The album starts with its finest song, ‘Antarctica’ in which disparate elements that ought to clash meld together impressively. There is a lo-fi feel to the drum machine led percussion, a country element courtesy the fiddle courtesy of Chris Haigh who disconcertingly is famed for writing the main riff to Steps’ ‘5, 6, 7, 8’ and a melody suggestive of The The’s ‘Uncertain Smile’ but what makes the song stand out is the interplay between Felix Mackenzie-Barrow and Tiger Cohen-Towell’s voices. The former is earth-bound and matter of fact in his delivery while the latter swoops and emotes. It is a perfectly judged combination. The song charts the end of a relationship while referencing an incident that occurred while driving to his parents in Derbyshire where they almost knocked over a newborn calf who had wandered into the road. It is indicative of the strange edge to their storytelling.
‘Lord’ is a brooding blend of country rock and full blast 90s indie rock. Written about Cohen-Towell’s first queer relationship, it has an immediate intimacy from its opening line (“I can feel your heart through your fleece”) and a way with an unlikely image in its mighty chorus (“I’m a seahorse / And I need a little sugar.”)
Starting with voices banked like a choir, ‘Fever Pitch’ balances vocal gymnastics, guitar mutations, strange synth pitches in a track possessed with the spirit of St Vincent. ‘Karen’ begins quiet and broody, compellingly portraying a performer “back to the audience… always face to the band… playing a show / to some hundreds of reptiles” before growing into an increasingly heavy, growling noise. The vocal contrasts and words that again hint at the strains of performance (“draw my breath, puff out my chest / raise a glass of emptiness”) give ‘Jet Show’ its main interest. More effectively, ‘Parachuter’ works around Mackenzie-Barrow and Cohen-Towell’s harmonised vocals, a musical backdrop that could be an alt-country Fleetwood Mac and a moving vulnerability (“takes a lot to make a person / half as strong as you deserve them / I will try to be that person / every day that I’m alive.”)
The second half begins with ‘All My Freaks’, an irreverent dip into the currents of music celebrity and its impact upon musician’s behaviour with its references to jet skis while Adam Peter Smith’s synths give the song a pop sheen. ‘Hangman’ has greater emotional depth, Mackenzie-Barrow taking lead on a song inspired by his time working in the care sector and the selflessness involved, its “I wanna lift you up” line potentially having both a literal and metaphoric meaning. The longest track at a shade over five minutes, ‘Pill’ has Cohen-Towell taking the vocal lead and is quite the shapeshifter going from electronic glitches to guitar solos and being at its best when it arrives at a gorgeous piano ballad.

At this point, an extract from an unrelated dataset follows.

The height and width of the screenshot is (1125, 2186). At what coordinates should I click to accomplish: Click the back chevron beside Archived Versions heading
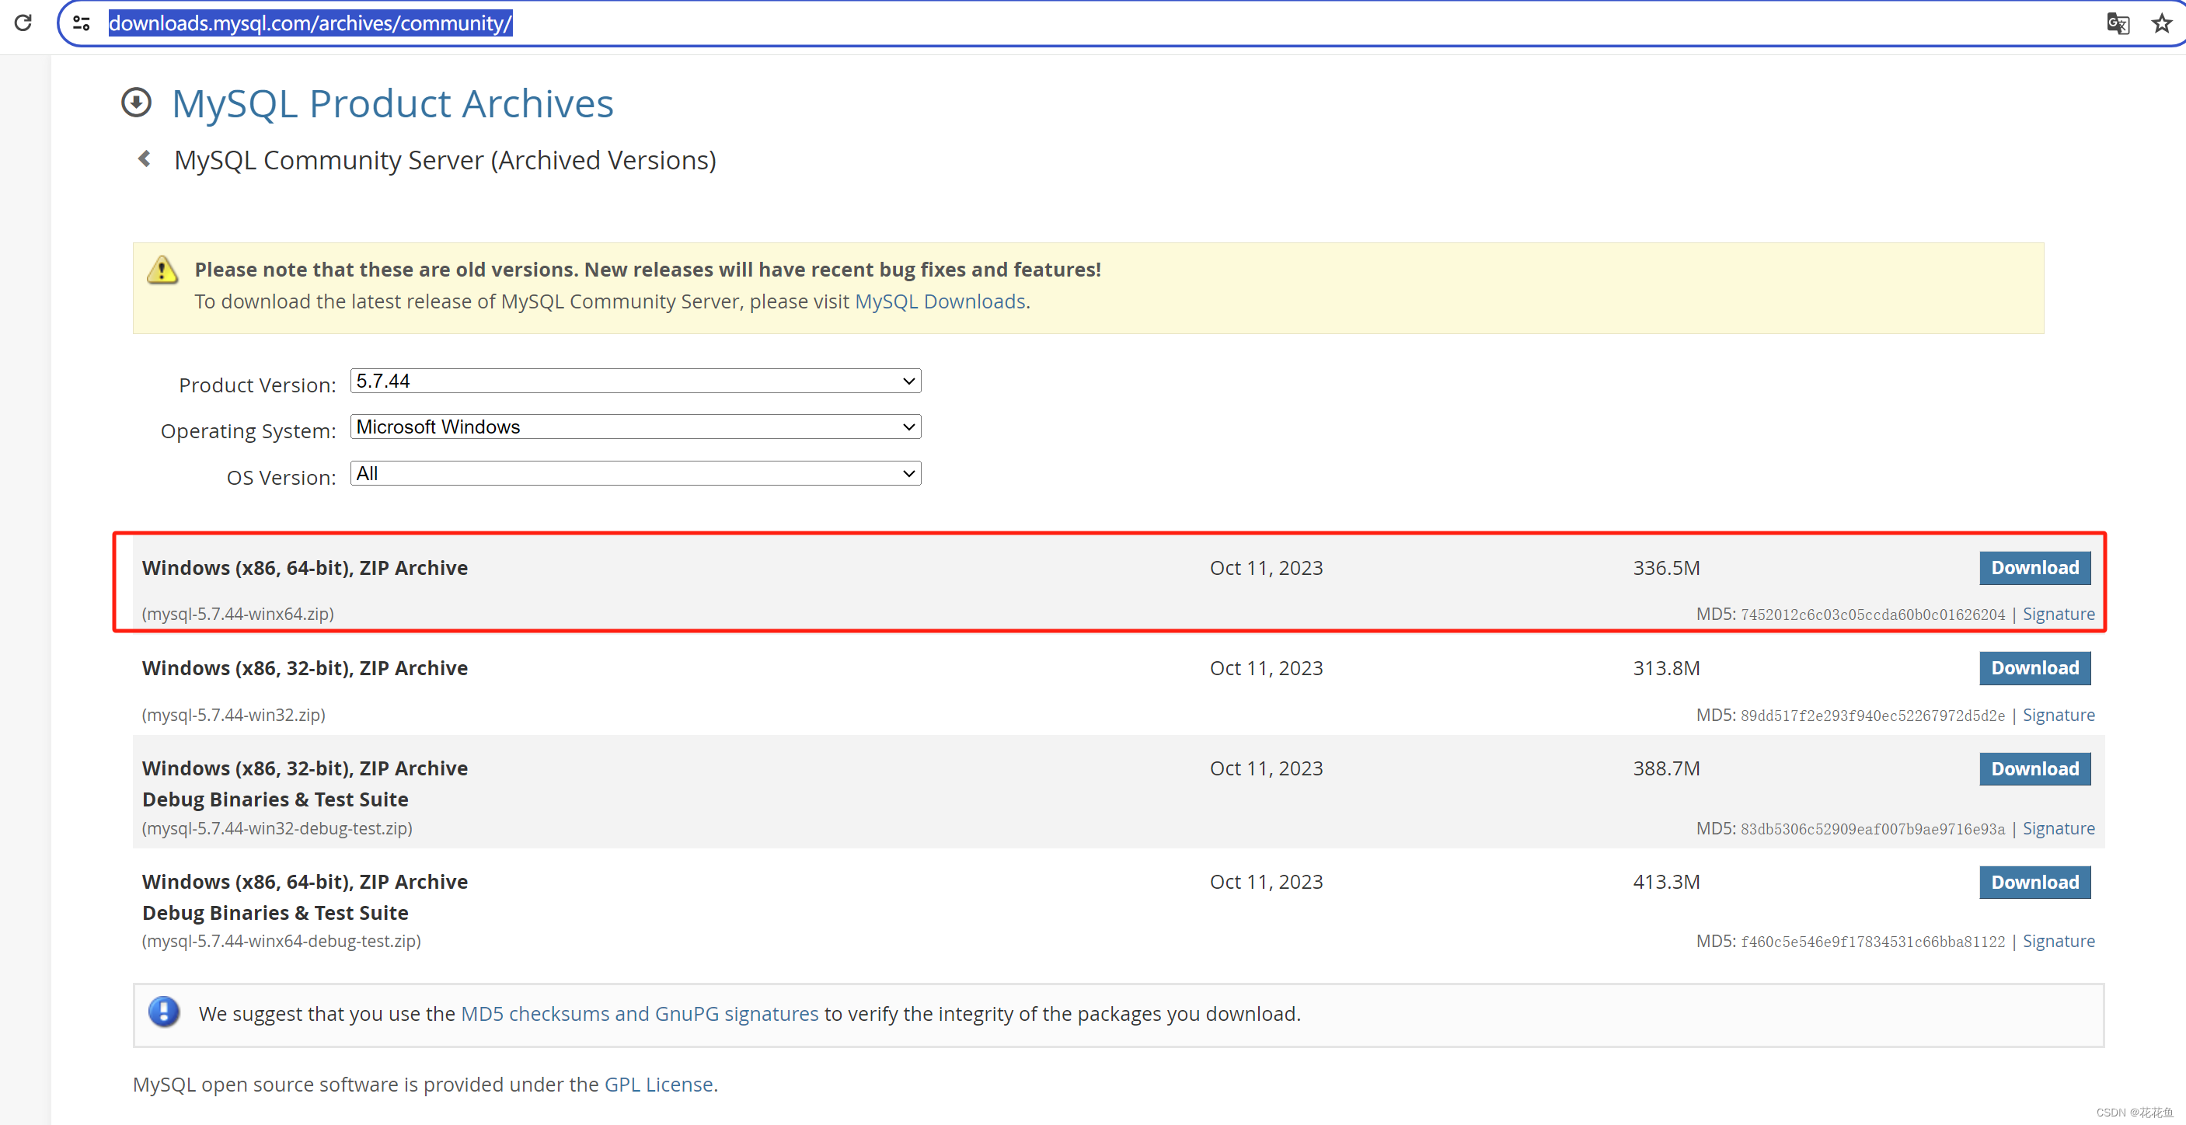click(x=144, y=159)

With fiddle, slide guitar, piano and enigmatic opening (“where are you going? / ask my horse), the countrified ‘Old Broken String’ uses varied harmonising to create one of Gloryhammer’s finest and most atmospheric moments. ‘Where Do You Go’ sees Cohen-Towell showing a good grasp of dynamics, moving between histrionics and restraint. The album ends with the richly evocative semi-acoustic ‘Mercy’, embellished with muted synths and the vocal arrangement that ought to become Divorce’s defining feature.
The fact that ‘Drive to Gloryhammer’ is bookended by songs that make best use of the way their vocals harmonise and drift between each other suggest Divorce recognise that is their greatest strength. In between, they allow themselves space to experiment with varying degrees of success. It makes for an album that is not always musically cohesive but of distinct promise. If they can strike the balance between retaining the urge to experiment while channelling it into a more focused style, recognising that restraint is often their strongest policy, their next album could be something of great beauty.